• Dataset excerpts:
————————

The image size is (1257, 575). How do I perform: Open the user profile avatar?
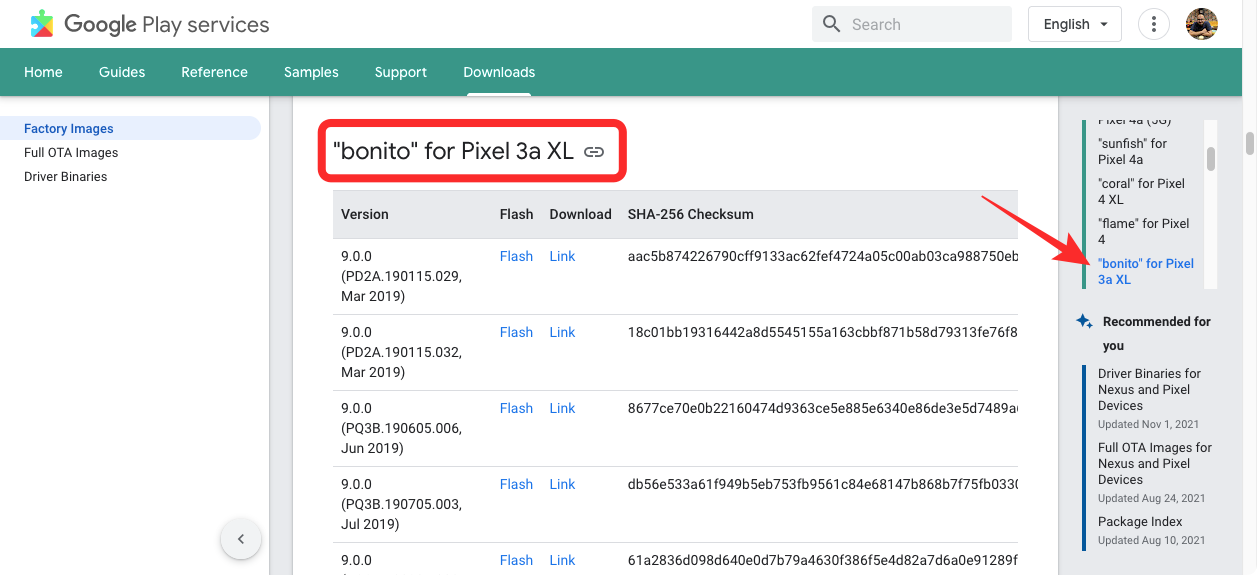(1201, 24)
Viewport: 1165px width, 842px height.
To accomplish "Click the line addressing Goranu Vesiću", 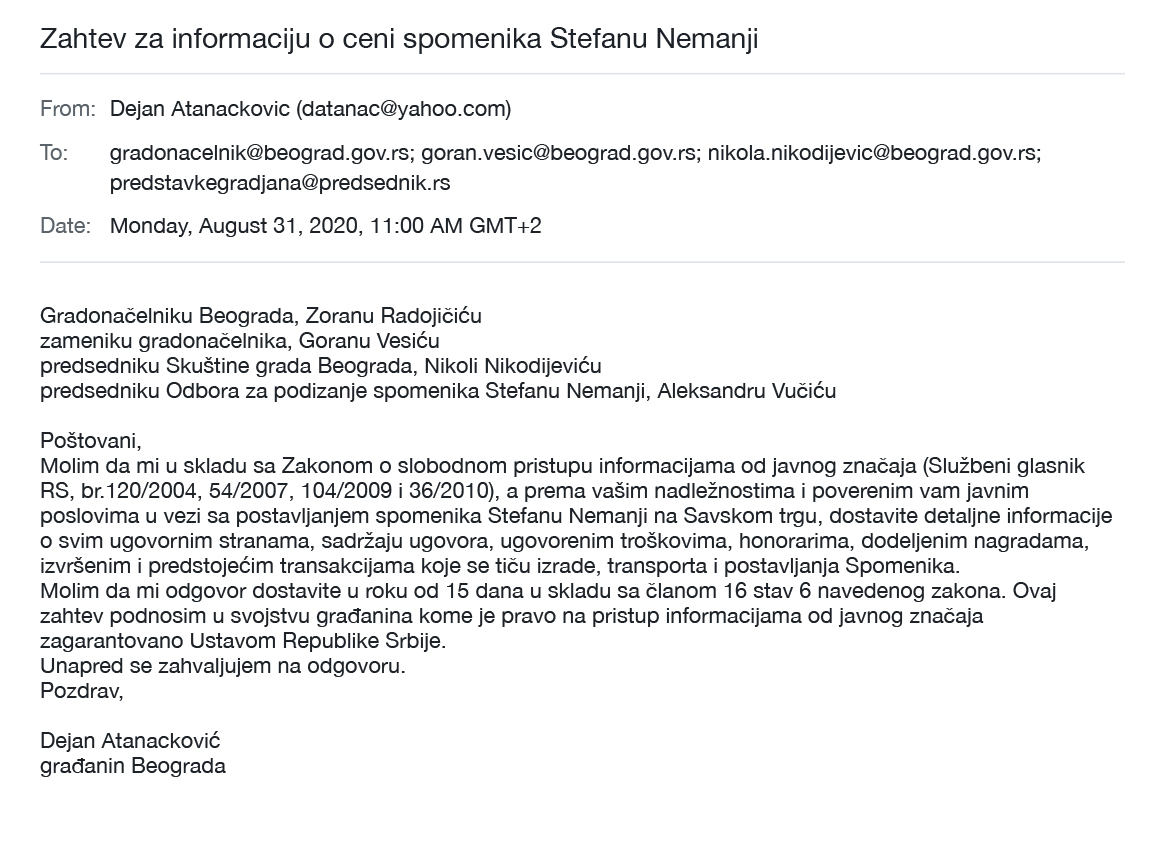I will point(240,340).
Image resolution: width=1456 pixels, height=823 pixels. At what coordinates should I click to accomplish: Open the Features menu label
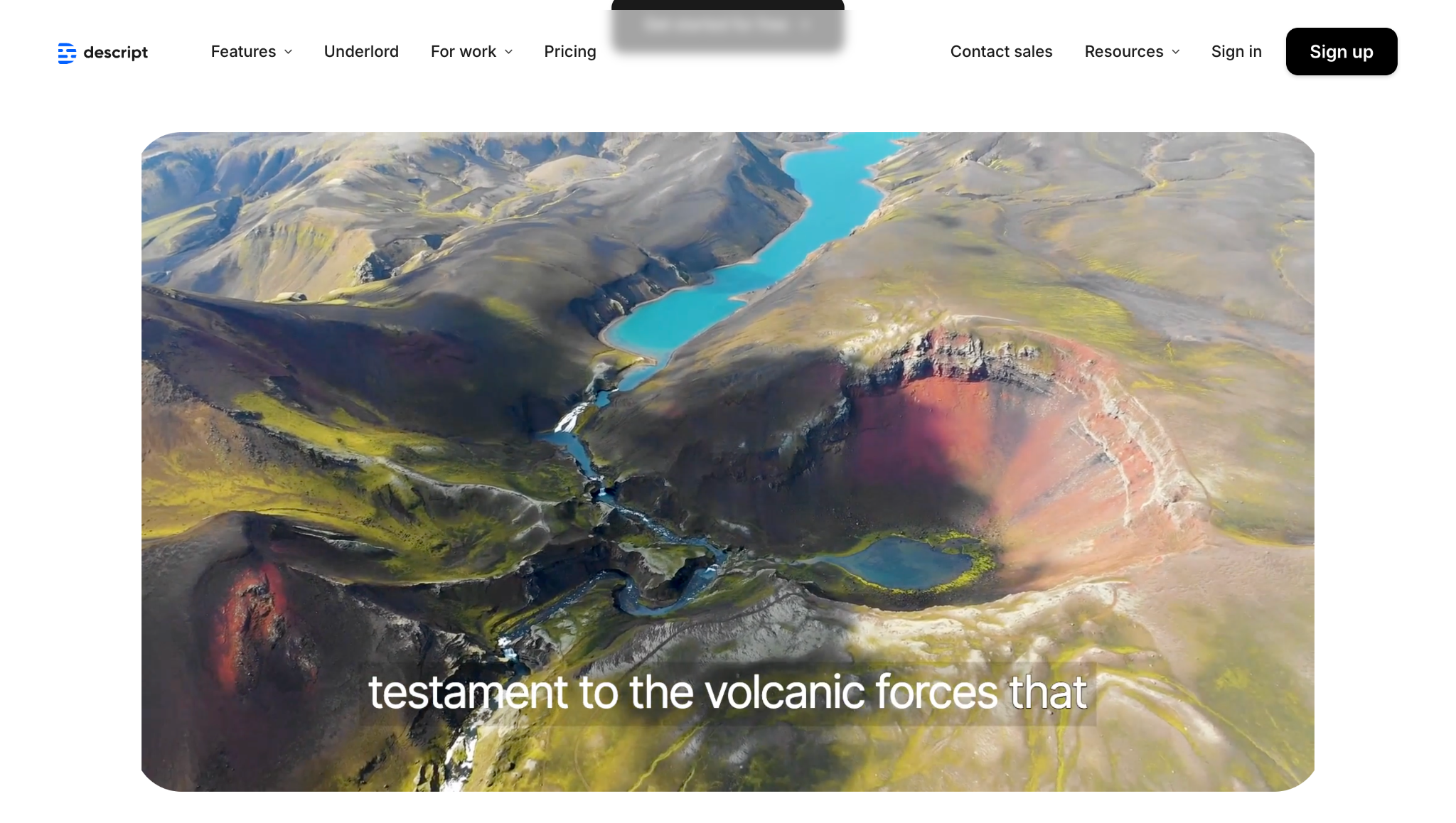243,52
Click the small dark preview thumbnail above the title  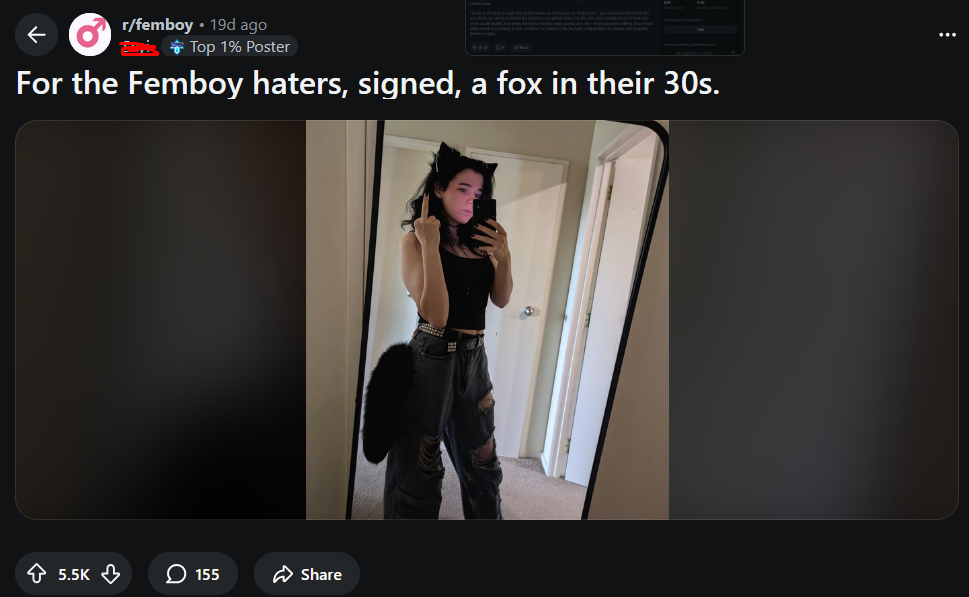[x=604, y=27]
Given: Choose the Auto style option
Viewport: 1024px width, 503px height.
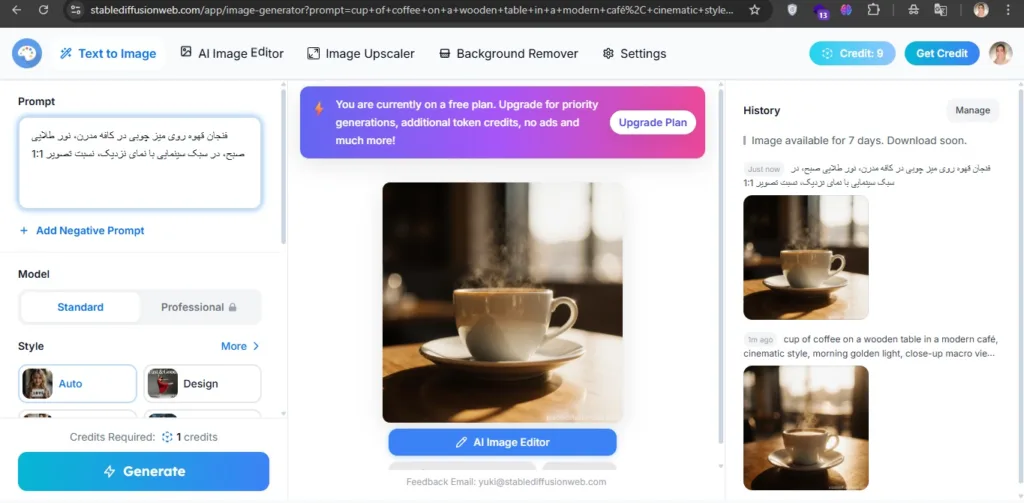Looking at the screenshot, I should [x=78, y=383].
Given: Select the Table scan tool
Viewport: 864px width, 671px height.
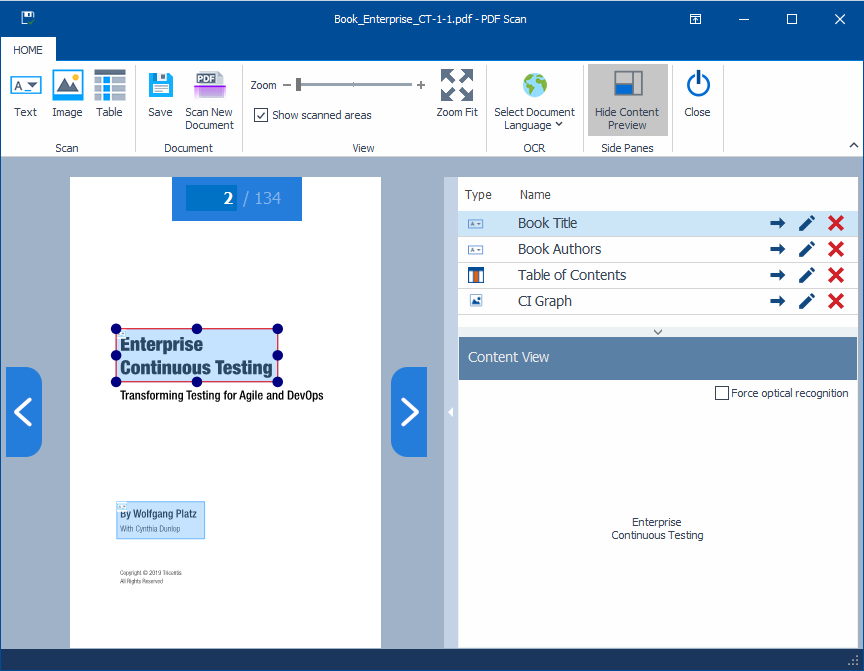Looking at the screenshot, I should [109, 93].
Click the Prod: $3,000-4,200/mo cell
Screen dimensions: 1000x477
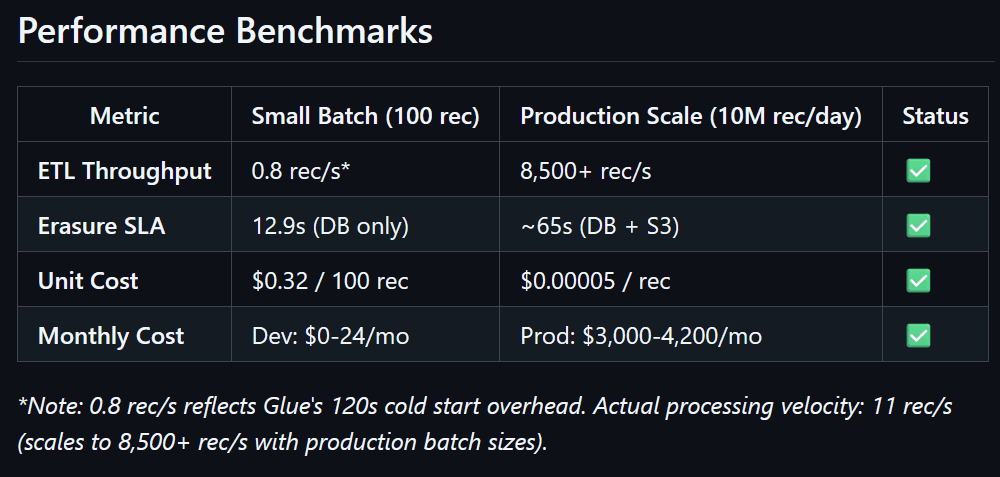pos(640,335)
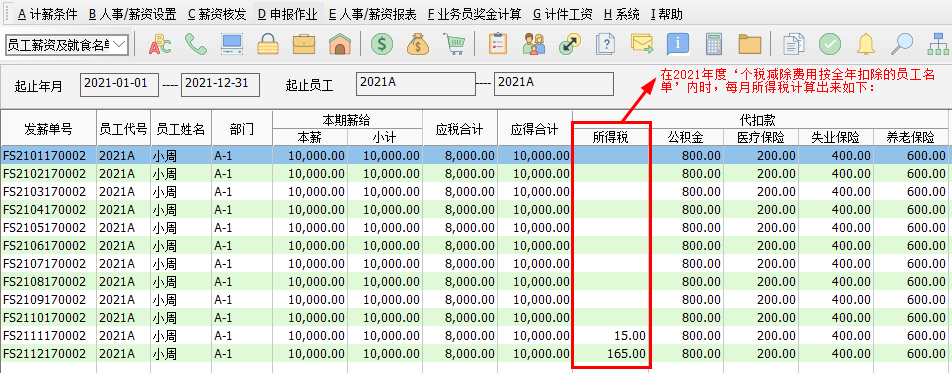Open the E 人事/薪资报表 menu
This screenshot has height=373, width=952.
[373, 15]
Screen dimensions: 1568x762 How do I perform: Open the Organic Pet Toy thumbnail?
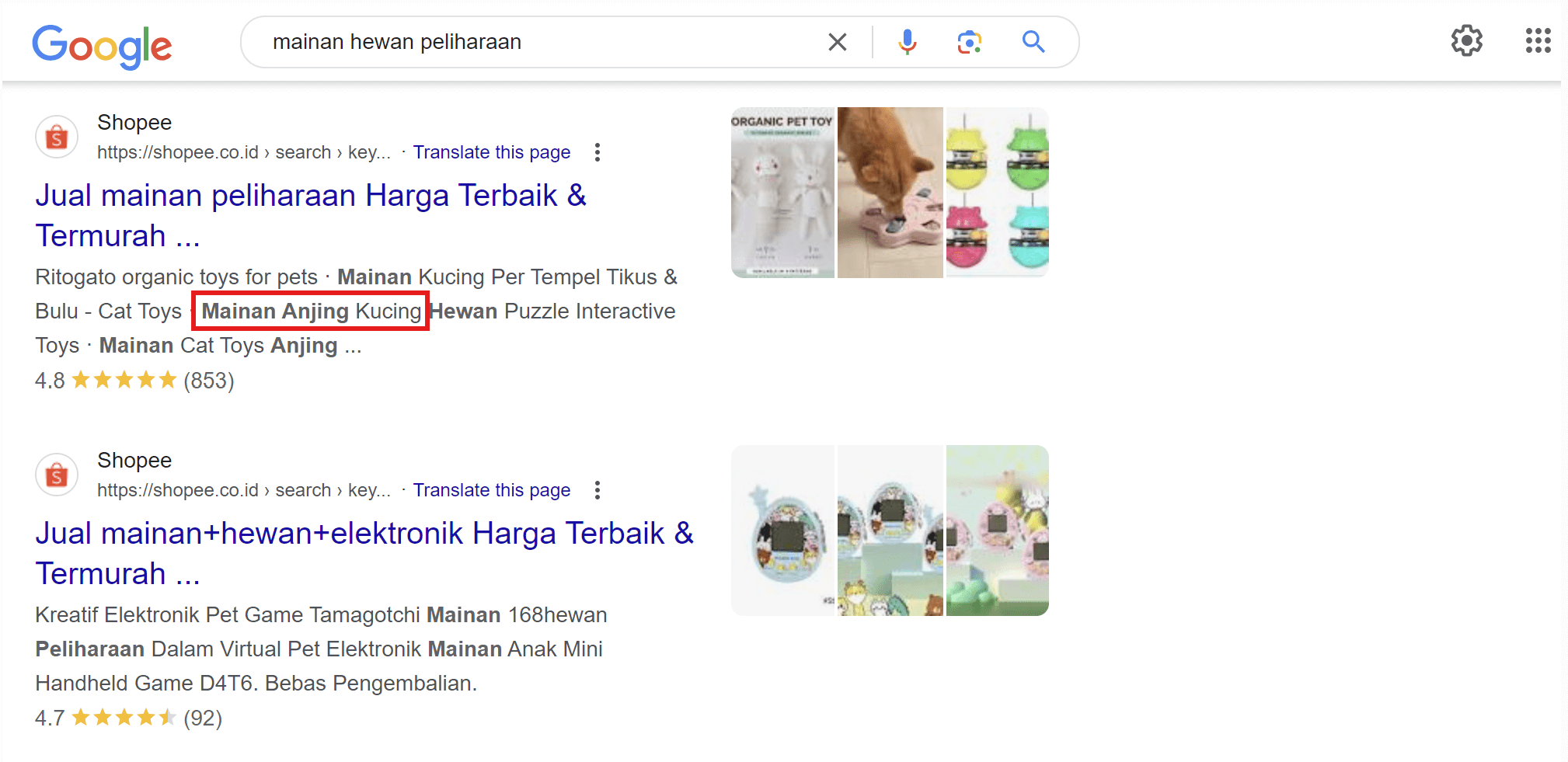point(782,192)
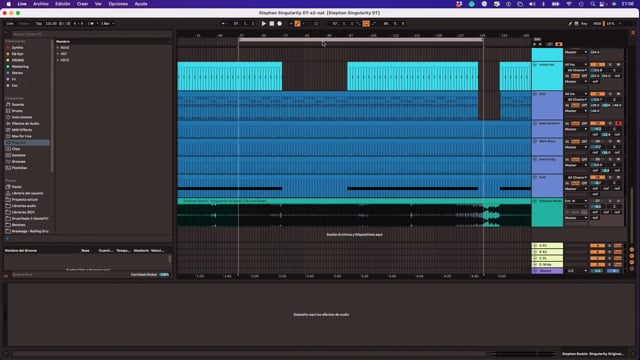Click the Arrangement Record button

click(x=280, y=24)
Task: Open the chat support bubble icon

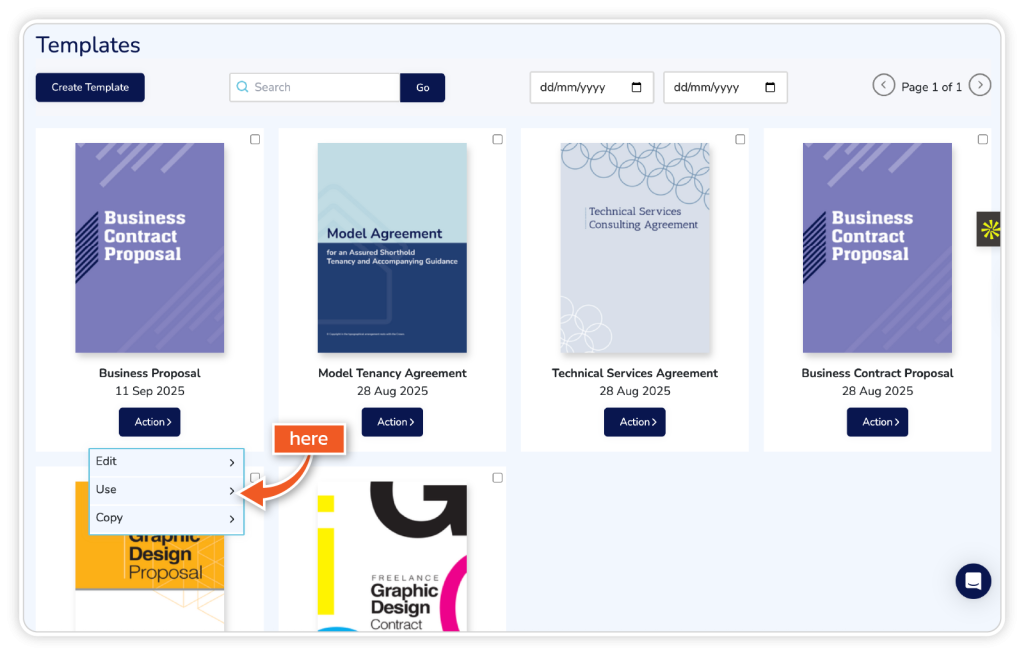Action: [x=973, y=581]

————————

Please report every line among the entries that includes "Given".

• Answer section:
Given: Choose the Auto style option
Given: Select the Table scan tool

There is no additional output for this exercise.